Il s'agit de travaux de réhabilitation de l'ancienne infirmerie désaffectée depuis une dizaine d'année et sa transformation en un équipement socio-sanitaire composé d'une salle de consultation et de soins pour le Médecin, d'un coin pharmacie, d'un bloc d'hospitalisation de trois lits avec sanitaires.
Une infirmerie dédiée exclusivement aux jeunes mineurs
Cet équipement qui s'inscrit dans le cadre de l'amélioration des conditions de détention des mineurs privés de liberté permettra d'offrir aux mineurs détenus une prise en charge médicale adéquate avec des soins de qualité. Jusqu'ici les mineurs malades devaient aller se faire soigner à l'infirmerie de la MACA dans la grande cour, en compagnie des adultes, ce qui constituait un handicap majeur pour les mineurs.

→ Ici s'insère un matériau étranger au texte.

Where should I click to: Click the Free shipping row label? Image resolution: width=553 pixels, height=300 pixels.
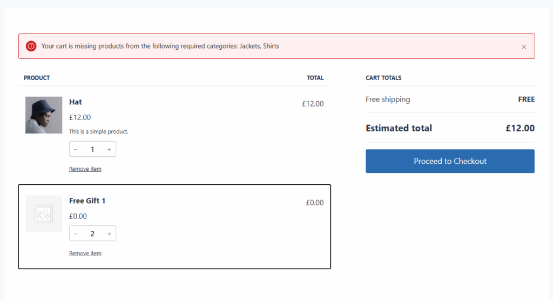pos(388,99)
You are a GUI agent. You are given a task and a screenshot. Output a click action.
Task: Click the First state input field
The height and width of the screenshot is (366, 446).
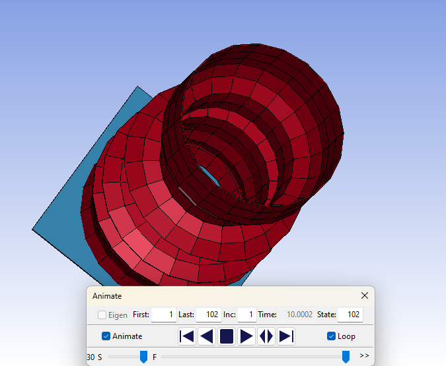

Ce sont au total deux cent mineurs dont une cinquantaine sous Ordonnance de Garde Provisoire (OGP) et le reste sous Mandat de Dépôt (MD) qui pourront bénéficier de cet équipement qui sera entièrement équipé et doté de médicaments de première nécessité. Les travaux qui ont commencé le 4 janvier 2010 dureront trois mois.
Le Bice a négocié depuis bientôt deux ans un partenariat avec l'Institut médico-légal du Centre Hospitalier Universitaire de Treichville (Abidjan) pour assurer la gestion de l'infirmerie par la mise à disposition d'un médecin.
C'est dans le cadre de ses financements « Quick Impact Projet » que l'ONUCI contribue à hauteur de 8 millions de francs CFA au financement de ce projet.
Après la réhabilitation des cellules en 2006, des ateliers pour l'insertion professionnelle des mineurs en 2007 et de la salle d'eau en 2008, la réhabilitation de l'infirmerie sera la dernière phase des travaux pour rendre le Centre d'Observation des Mineurs (COM) opérationnel et fonctionnel.